Aşağıdaki öğelerin tüm satırlarını, boş satırları atlayarak, "Sıra" ve "Satır" sütunlarından oluşan bir Markdown tablosu olarak verebilir misin? Resimler yanıtta yer almasın.

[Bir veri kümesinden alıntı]
◇ ◇ ◇ ◇ ◇

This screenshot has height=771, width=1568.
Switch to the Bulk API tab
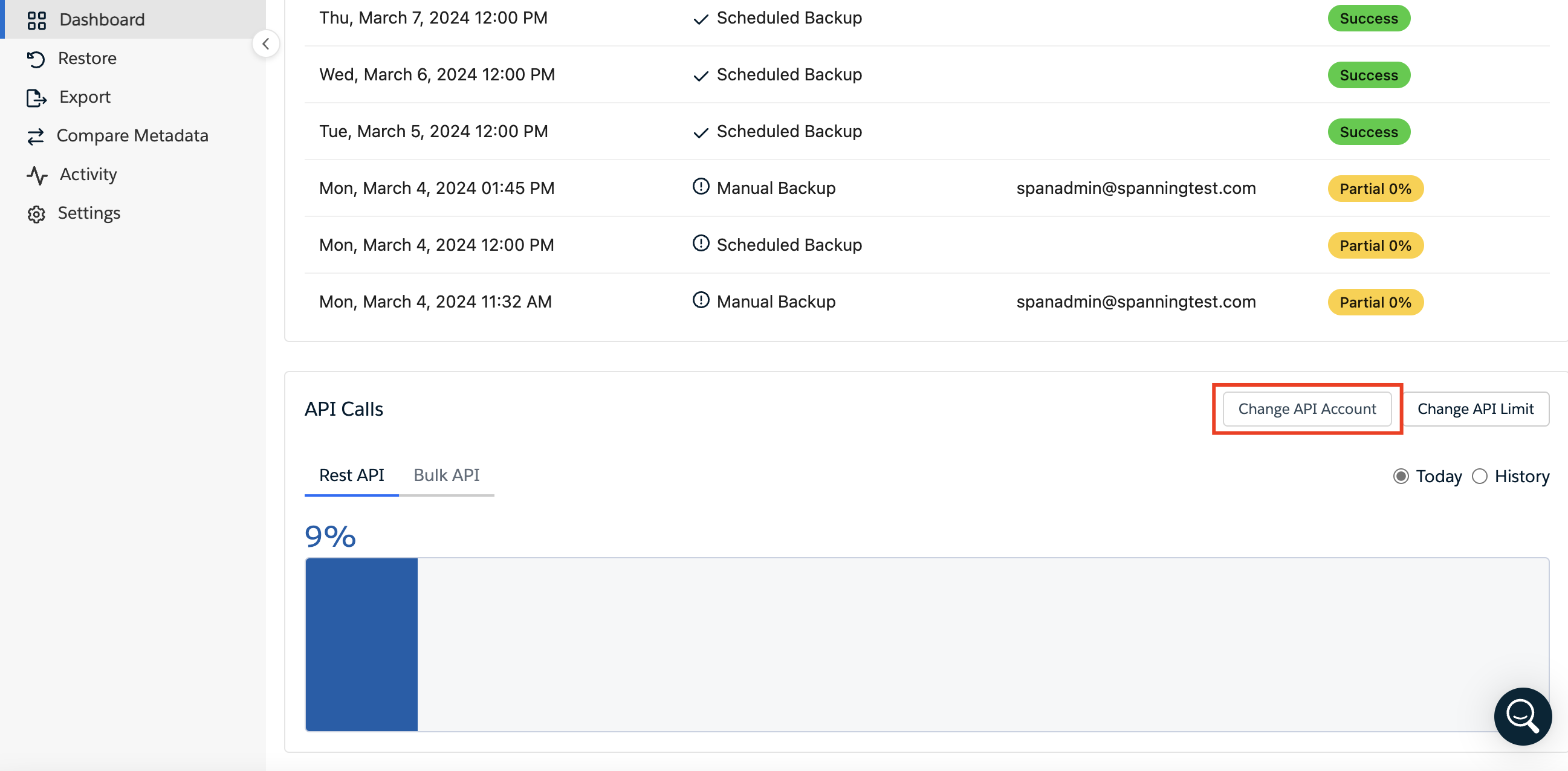[446, 475]
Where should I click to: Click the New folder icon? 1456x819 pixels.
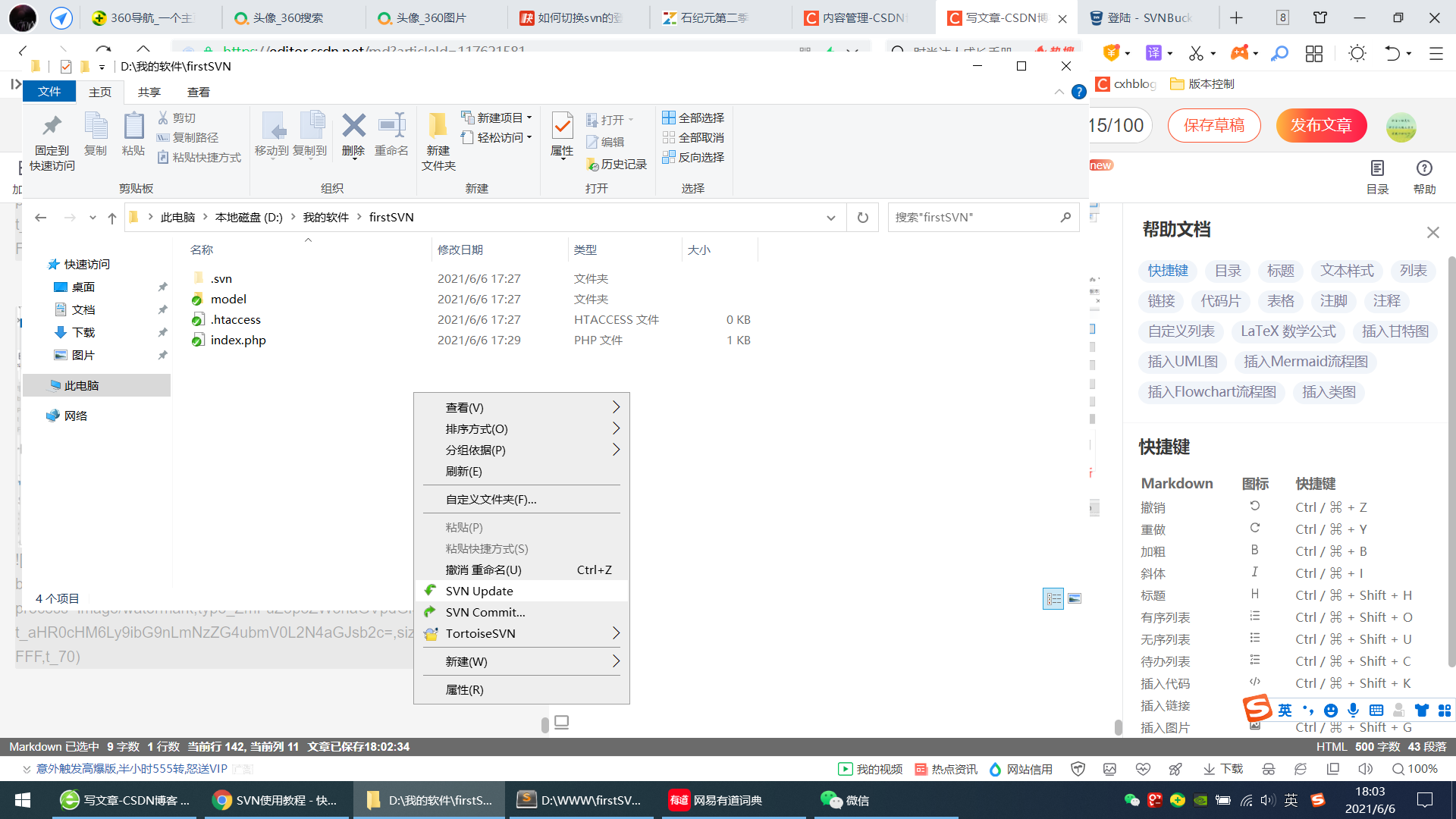point(438,142)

◇ ◇ ◇ ◇ ◇

> **Problemin Cevabı**
| Sıra | Satır |
|---|---|
| 1 | This screenshot has height=771, width=1568. |
| 2 | Switch to the Bulk API tab |
| 3 | [446, 475] |
| 4 | Where should I click to: Click the New folder icon? 1456x819 pixels. |
| 5 | point(438,142) |